Problem details →
This task calls for copying every line in the data below that contains the word "computer".

[Records from a data collection]

<<<<

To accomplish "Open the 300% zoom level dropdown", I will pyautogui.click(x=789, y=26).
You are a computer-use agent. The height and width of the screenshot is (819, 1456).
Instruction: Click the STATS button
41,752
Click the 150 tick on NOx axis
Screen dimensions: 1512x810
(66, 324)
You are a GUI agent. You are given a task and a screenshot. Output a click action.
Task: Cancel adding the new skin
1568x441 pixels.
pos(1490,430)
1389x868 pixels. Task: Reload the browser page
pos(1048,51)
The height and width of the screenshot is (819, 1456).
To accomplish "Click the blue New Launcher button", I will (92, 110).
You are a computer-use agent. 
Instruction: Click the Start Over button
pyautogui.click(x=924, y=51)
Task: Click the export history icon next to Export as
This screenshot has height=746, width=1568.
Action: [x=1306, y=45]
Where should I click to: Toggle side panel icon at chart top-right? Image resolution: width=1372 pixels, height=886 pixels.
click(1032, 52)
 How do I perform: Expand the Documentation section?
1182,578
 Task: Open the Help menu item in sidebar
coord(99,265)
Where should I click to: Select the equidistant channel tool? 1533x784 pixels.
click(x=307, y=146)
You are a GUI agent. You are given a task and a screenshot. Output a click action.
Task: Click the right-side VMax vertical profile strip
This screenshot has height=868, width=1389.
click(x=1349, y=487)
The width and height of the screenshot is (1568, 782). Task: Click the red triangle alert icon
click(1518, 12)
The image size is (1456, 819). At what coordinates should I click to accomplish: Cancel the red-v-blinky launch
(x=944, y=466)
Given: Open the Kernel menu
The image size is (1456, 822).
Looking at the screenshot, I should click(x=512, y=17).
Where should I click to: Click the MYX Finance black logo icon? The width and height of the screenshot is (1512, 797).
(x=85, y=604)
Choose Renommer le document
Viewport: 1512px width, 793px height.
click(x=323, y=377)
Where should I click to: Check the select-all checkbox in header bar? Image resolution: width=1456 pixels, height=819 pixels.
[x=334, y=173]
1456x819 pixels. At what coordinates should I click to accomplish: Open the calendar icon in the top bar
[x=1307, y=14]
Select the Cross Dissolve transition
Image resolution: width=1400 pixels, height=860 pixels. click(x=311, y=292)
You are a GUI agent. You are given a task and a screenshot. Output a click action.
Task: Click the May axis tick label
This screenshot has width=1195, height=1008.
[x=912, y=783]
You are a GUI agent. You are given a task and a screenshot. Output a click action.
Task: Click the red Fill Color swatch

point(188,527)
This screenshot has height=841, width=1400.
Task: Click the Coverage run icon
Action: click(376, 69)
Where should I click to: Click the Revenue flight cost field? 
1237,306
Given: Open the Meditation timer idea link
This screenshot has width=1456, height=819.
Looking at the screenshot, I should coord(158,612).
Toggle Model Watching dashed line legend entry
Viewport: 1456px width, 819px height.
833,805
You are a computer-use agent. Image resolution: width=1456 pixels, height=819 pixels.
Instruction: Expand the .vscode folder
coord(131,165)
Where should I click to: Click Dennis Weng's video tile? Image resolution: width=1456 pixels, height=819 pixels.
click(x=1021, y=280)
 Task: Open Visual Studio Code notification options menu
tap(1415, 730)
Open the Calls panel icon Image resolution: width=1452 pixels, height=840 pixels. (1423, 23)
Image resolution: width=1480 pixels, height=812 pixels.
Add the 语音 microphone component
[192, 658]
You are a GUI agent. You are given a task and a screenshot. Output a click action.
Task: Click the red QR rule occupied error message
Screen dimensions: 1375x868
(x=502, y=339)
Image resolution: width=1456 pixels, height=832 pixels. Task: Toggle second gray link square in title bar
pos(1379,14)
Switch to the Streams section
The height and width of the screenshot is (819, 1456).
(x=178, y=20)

>>>>

Expected output →
You are a computer-use agent. The height and width of the screenshot is (819, 1456).
You are a computer-use agent. 
You are a computer-use agent. Image resolution: width=1456 pixels, height=819 pixels.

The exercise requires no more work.